+++ Passage shown +++

The rich history of the MENA is an undisputed fact. The region is home to the “cradle of civilization,” where man first domesticated plants and developed writing systems, and the world’s three monotheistic religions: Judaism, Christianity, and Islam.
With a plethora of archaeological and historical sites, the MENA provides valuable insights into some of the world’s oldest civilizations.
Decades of war, political instability, and terrorism have, however, obscured the cultural and historical significance of the MENA and seen many of the region’s most important sites damaged or destroyed.
Eager to reverse this trend and preserve historical sites, governments, international organizations, and religious groups across the region are collaborating to excavate, rebuild, and restore artefacts from across the region.
This important work ensures that the story of man’s experience from our most ancient civilizations to the present day will be preserved for future generations.
Restoration efforts in Iraq
In Iraq, efforts to rebuild heritage sites take place alongside those to rebuild cities.
In Mosul and the surrounding region, ISIS destroyed museums, churches, and mosques indiscriminately during its occupation from 2014 to 2017. Among those destroyed were the 12th century Great Mosque of al-Nuri and the 19th century Our Lady of the Hour Church.
The church is currently undergoing reconstruction in a project spearheaded by UNESCO and the United Arab Emirates (UAE), who have committed over $50 million to rebuilding heritage sites in Mosul.

+++

## Work order A
Print the stretch of the MENA heritage passage from "With a plethora" through "damaged or destroyed.".
## Work order B
Answer these questions using the MENA heritage passage:
(i) Which three religions does it say the region is home to?
(ii) During which years did ISIS occupy Mosul?
(iii) How much money have UNESCO and the UAE committed to rebuilding heritage sites in Mosul?
## Work order C
Rewrite the paragraph of the MENA heritage passage that begins "In Mosul and the surrounding region" more briefly, keeping its main facts.
The entries that come after the MENA heritage passage are separate material.

+++ Data for review +++

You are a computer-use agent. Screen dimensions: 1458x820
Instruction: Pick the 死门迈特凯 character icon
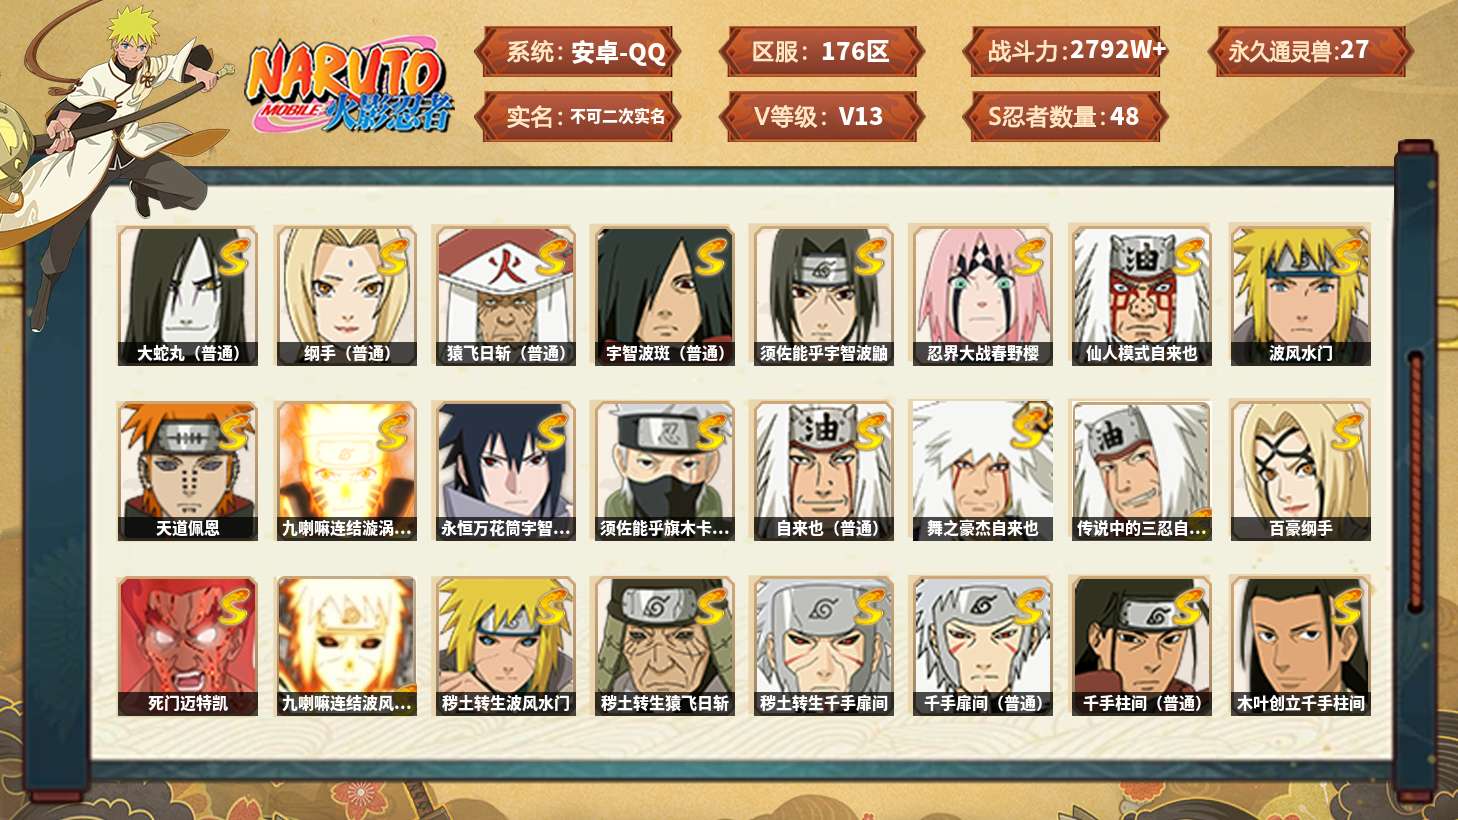187,646
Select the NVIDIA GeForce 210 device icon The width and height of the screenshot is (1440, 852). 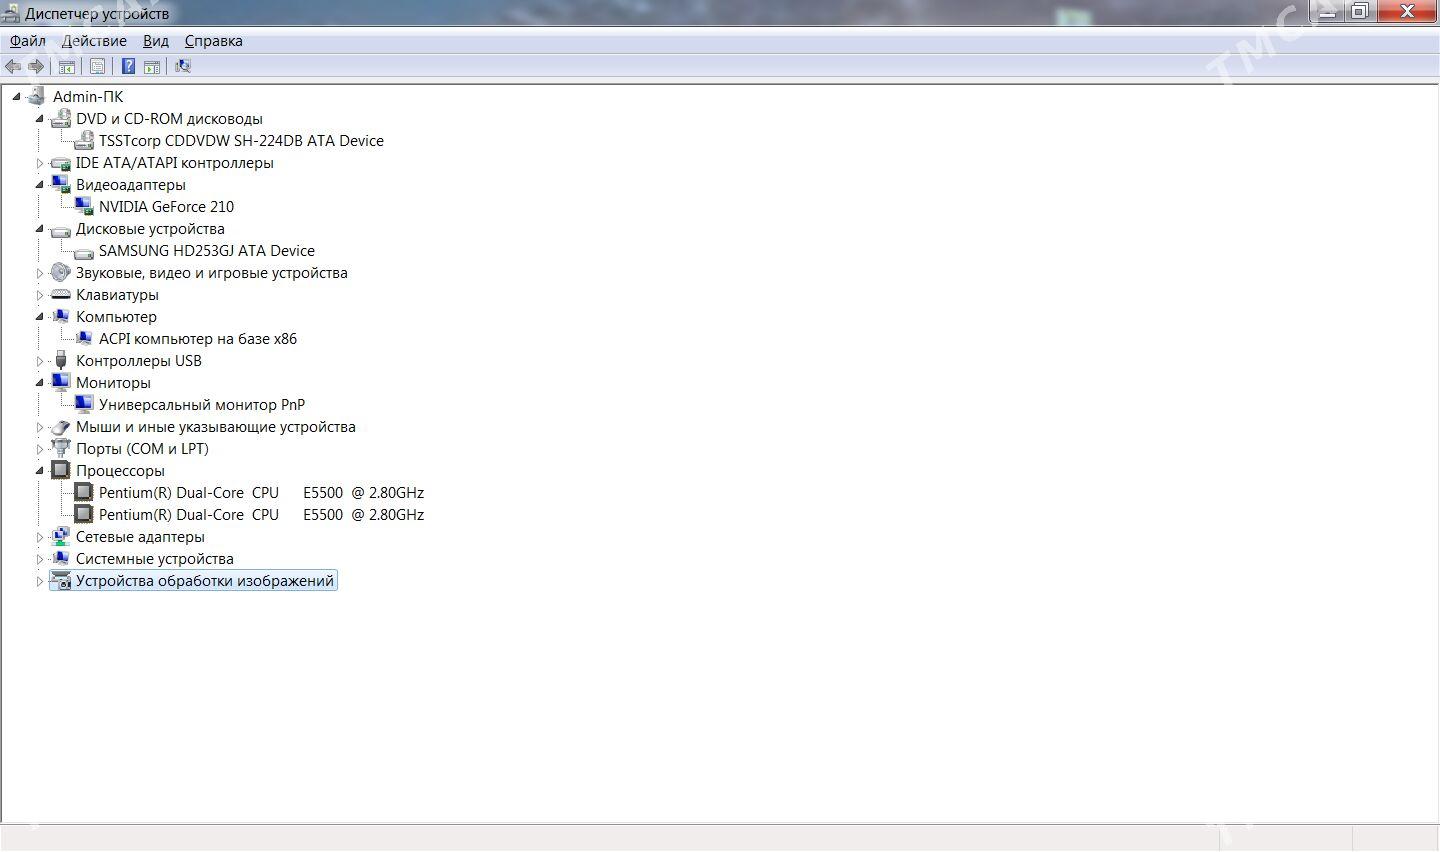(84, 207)
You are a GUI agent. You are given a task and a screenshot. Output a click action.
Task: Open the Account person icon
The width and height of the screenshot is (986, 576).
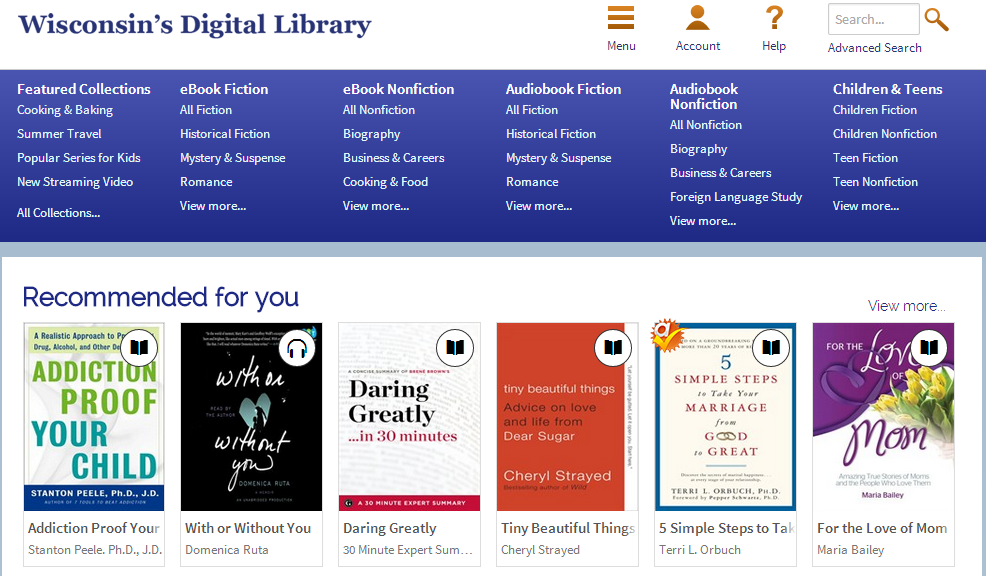(x=697, y=18)
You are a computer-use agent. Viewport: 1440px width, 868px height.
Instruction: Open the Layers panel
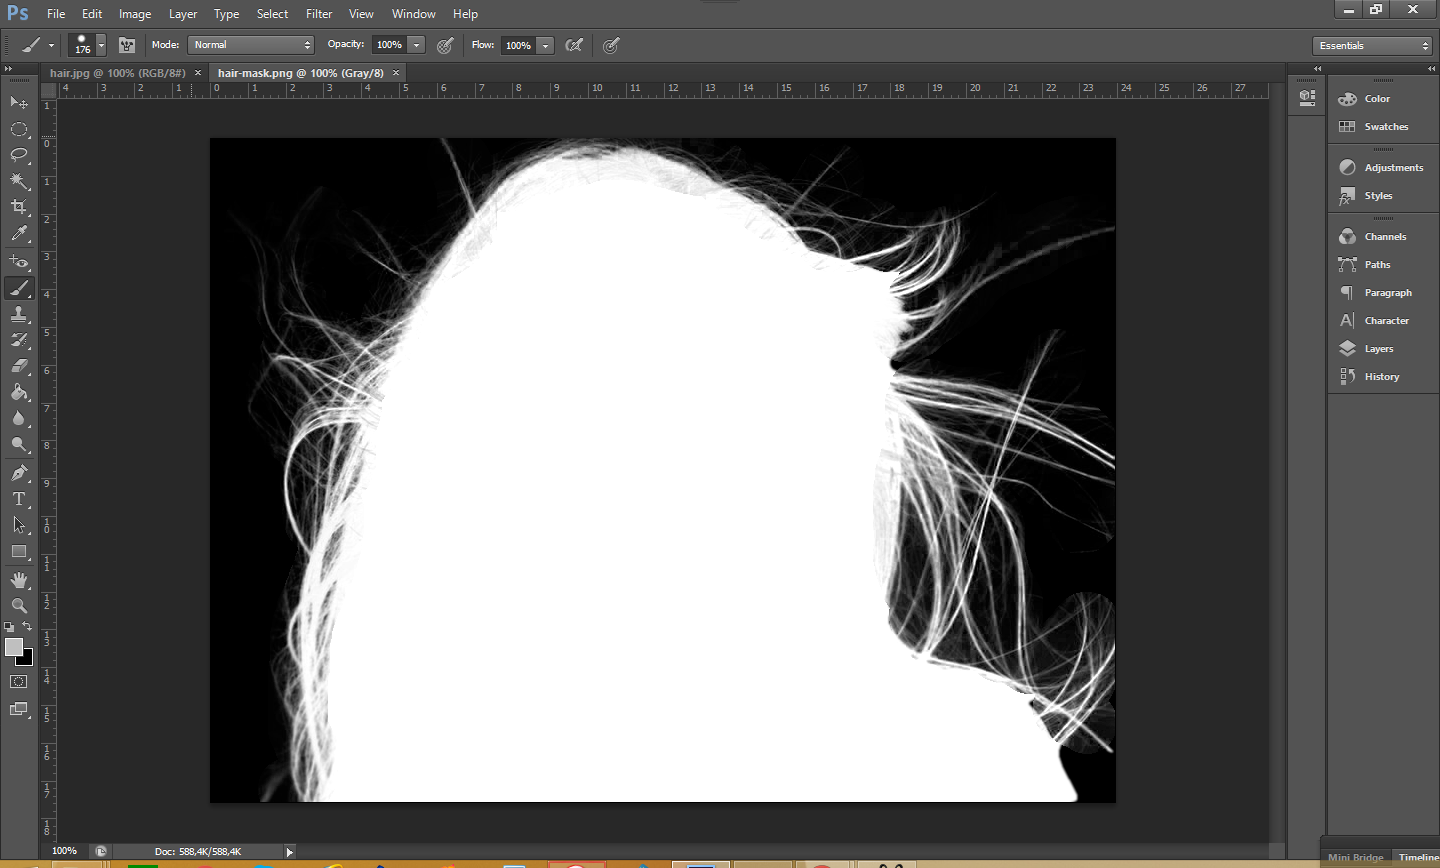(x=1378, y=349)
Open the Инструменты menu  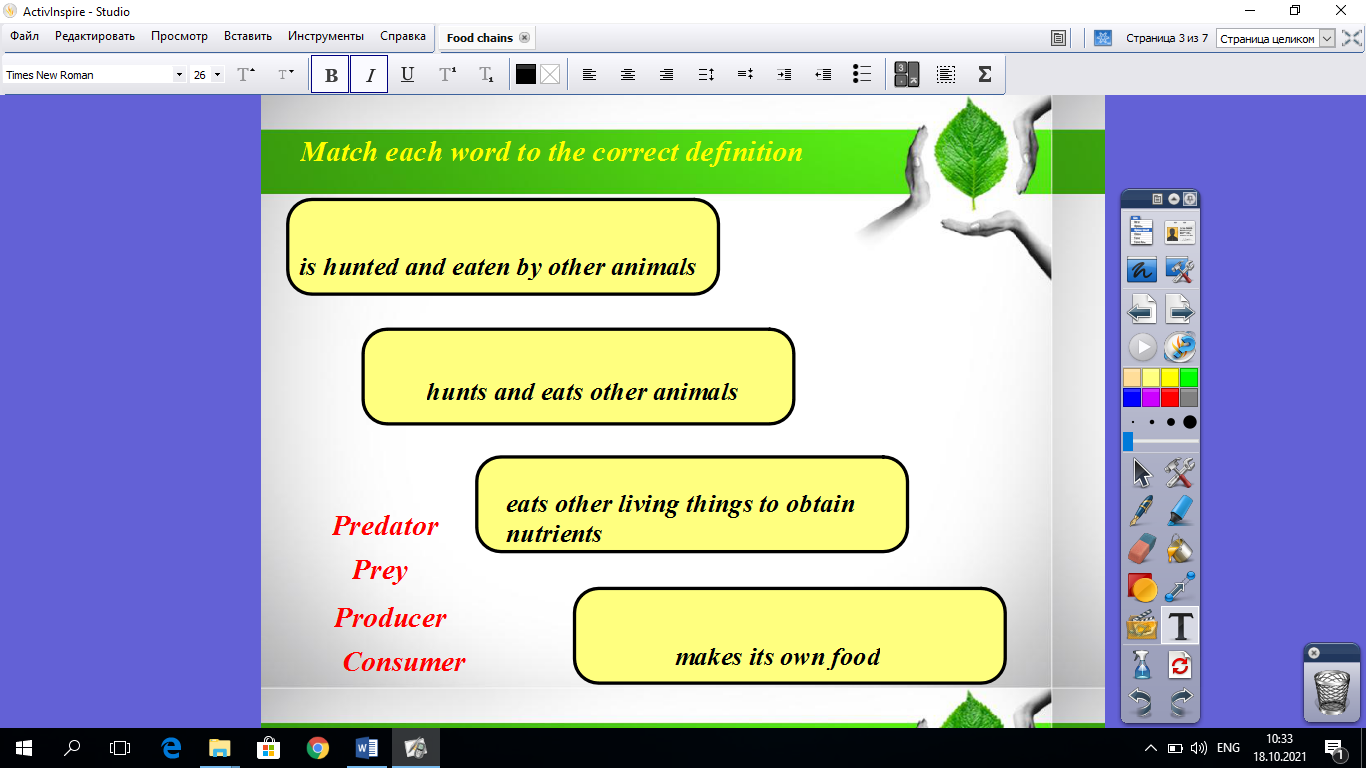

+++

## Written answer A
With a plethora of archaeological and historical sites, the MENA provides valuable insights into some of the world’s oldest civilizations.
Decades of war, political instability, and terrorism have, however, obscured the cultural and historical significance of the MENA and seen many of the region’s most important sites damaged or destroyed.

## Written answer B
(i) Judaism, Christianity, and Islam
(ii) From 2014 to 2017
(iii) Over $50 million

## Written answer C
During its 2014–2017 occupation of Mosul and the surrounding region, ISIS destroyed museums, churches, and mosques, including the 12th-century Great Mosque of al-Nuri and the 19th-century Our Lady of the Hour Church.